Reproduce the lines from the one containing "Select Monitor under Host" through the one containing "coord(28,19)", inclusive, replacing "project archive icon" with "project archive button" and leaving everything else unchanged. Omit the pictures from your output.

start EXCERPTED DATA

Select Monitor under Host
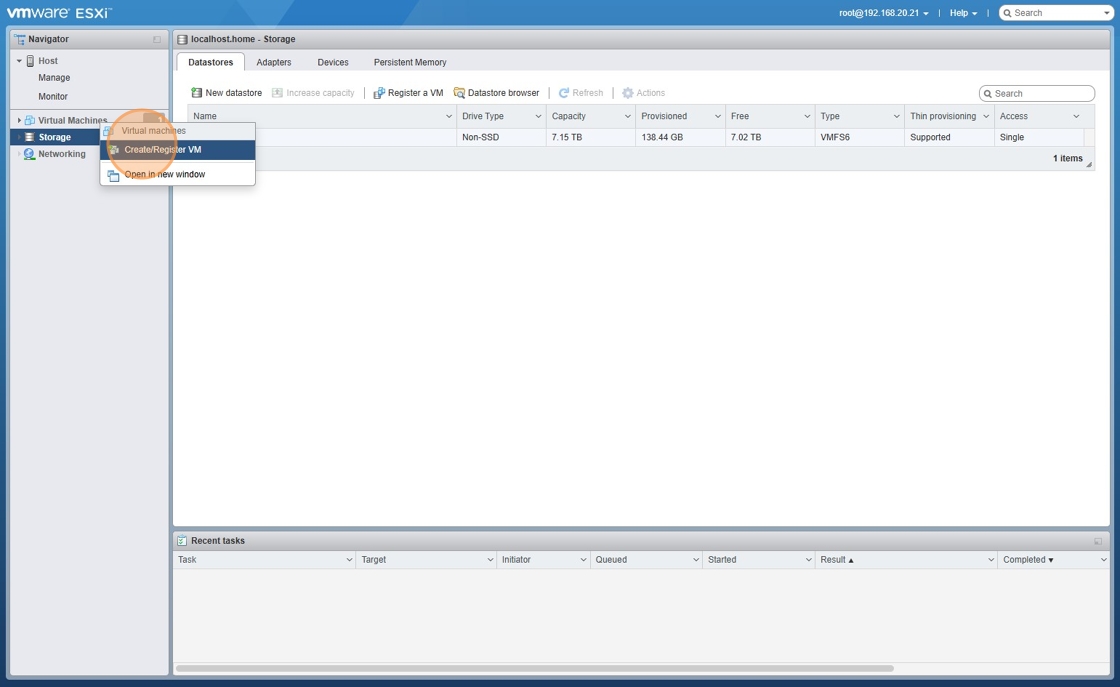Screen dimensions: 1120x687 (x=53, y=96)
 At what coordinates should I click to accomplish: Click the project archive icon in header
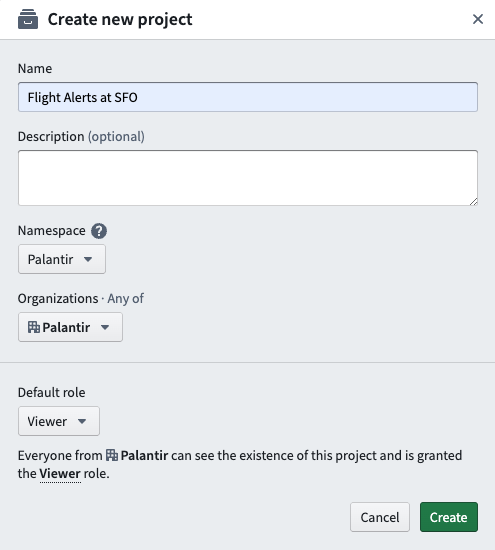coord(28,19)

end EXCERPTED DATA
start EXCERPTED DATA

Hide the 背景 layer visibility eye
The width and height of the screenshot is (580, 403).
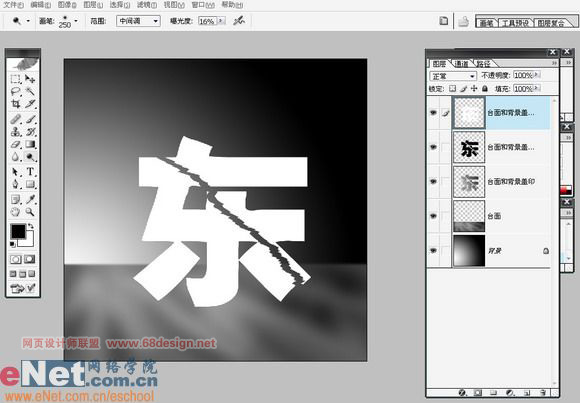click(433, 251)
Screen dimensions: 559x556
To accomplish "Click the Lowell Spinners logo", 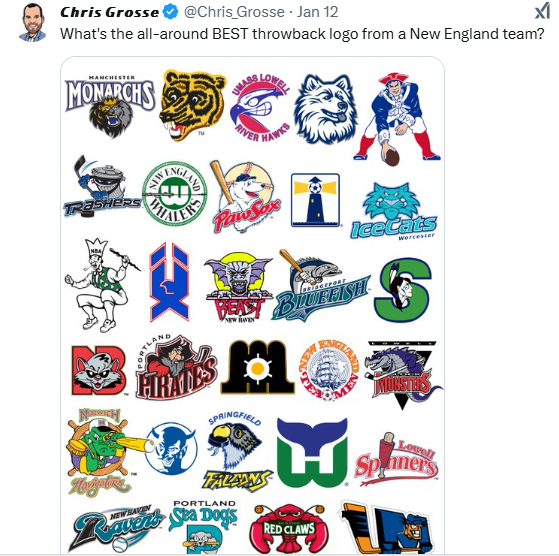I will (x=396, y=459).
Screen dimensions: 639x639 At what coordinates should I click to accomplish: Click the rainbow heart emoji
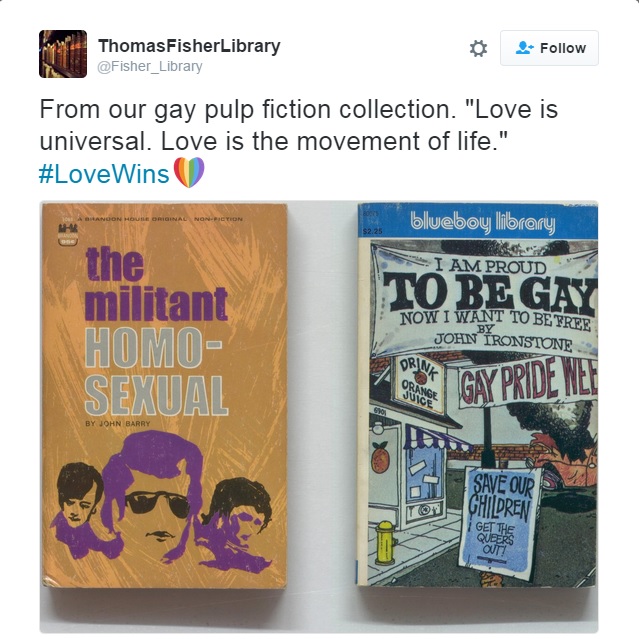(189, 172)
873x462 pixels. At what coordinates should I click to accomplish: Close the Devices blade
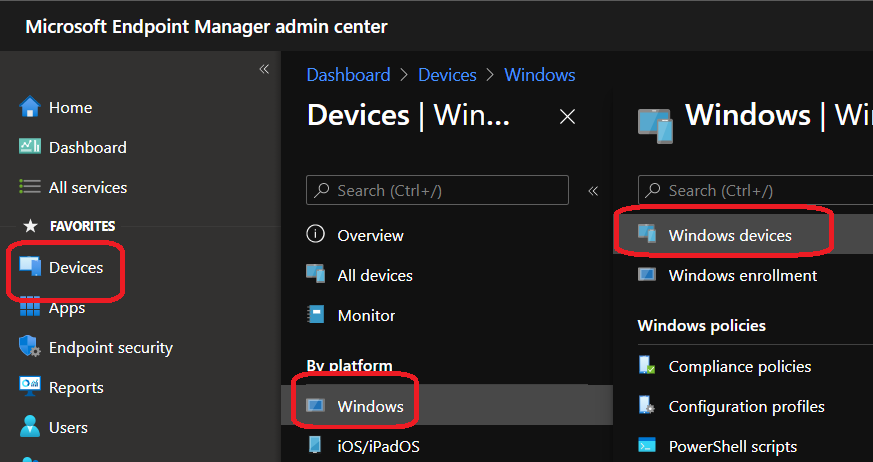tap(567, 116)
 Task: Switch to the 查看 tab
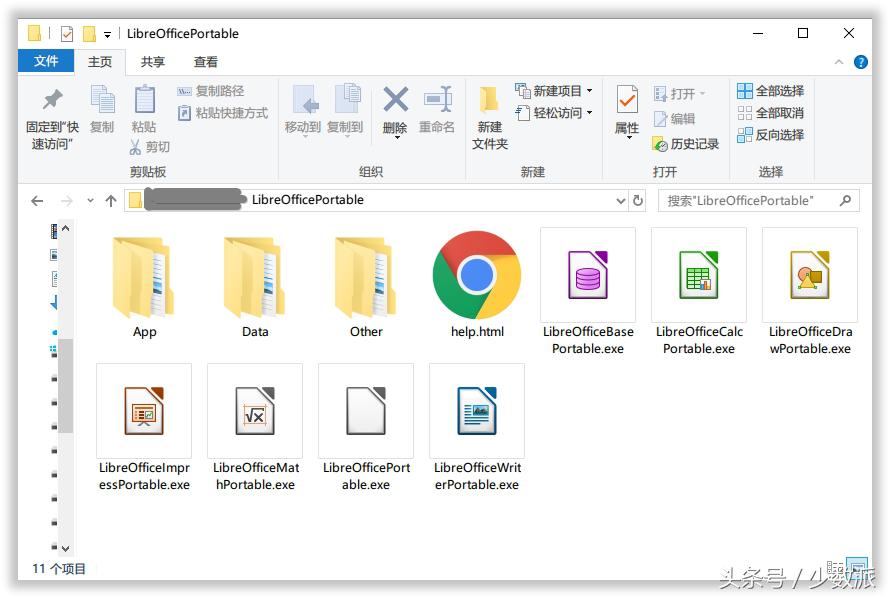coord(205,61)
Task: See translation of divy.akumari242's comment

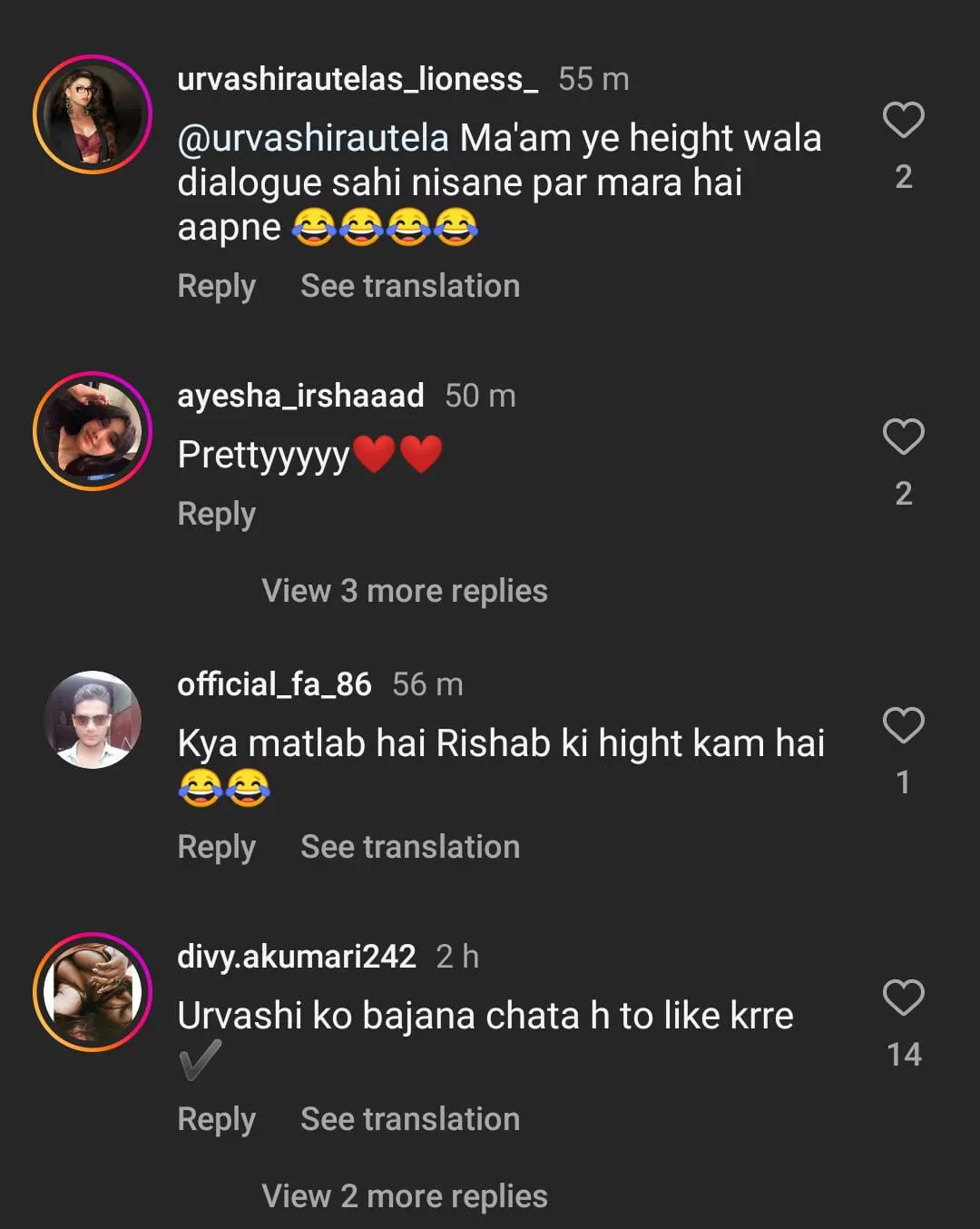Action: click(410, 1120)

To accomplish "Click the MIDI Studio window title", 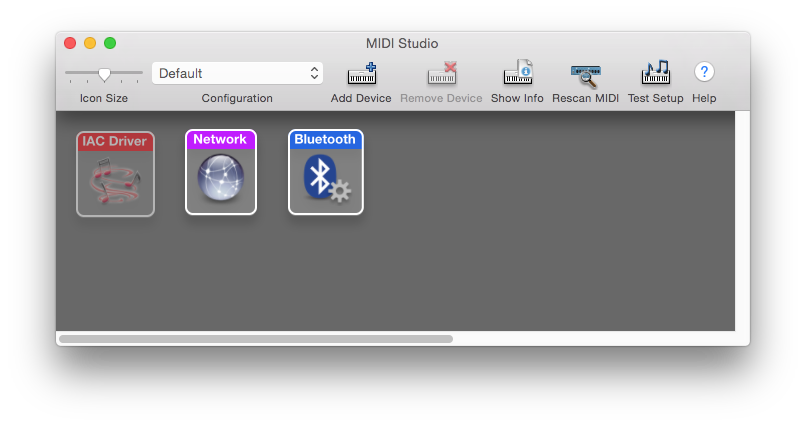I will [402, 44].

end EXCERPTED DATA

• _SOLUTION TO THE EXERCISE_
Select Monitor under Host
Screen dimensions: 1120x687 (x=53, y=96)
 At what coordinates should I click to accomplish: Click the project archive button in header
coord(28,19)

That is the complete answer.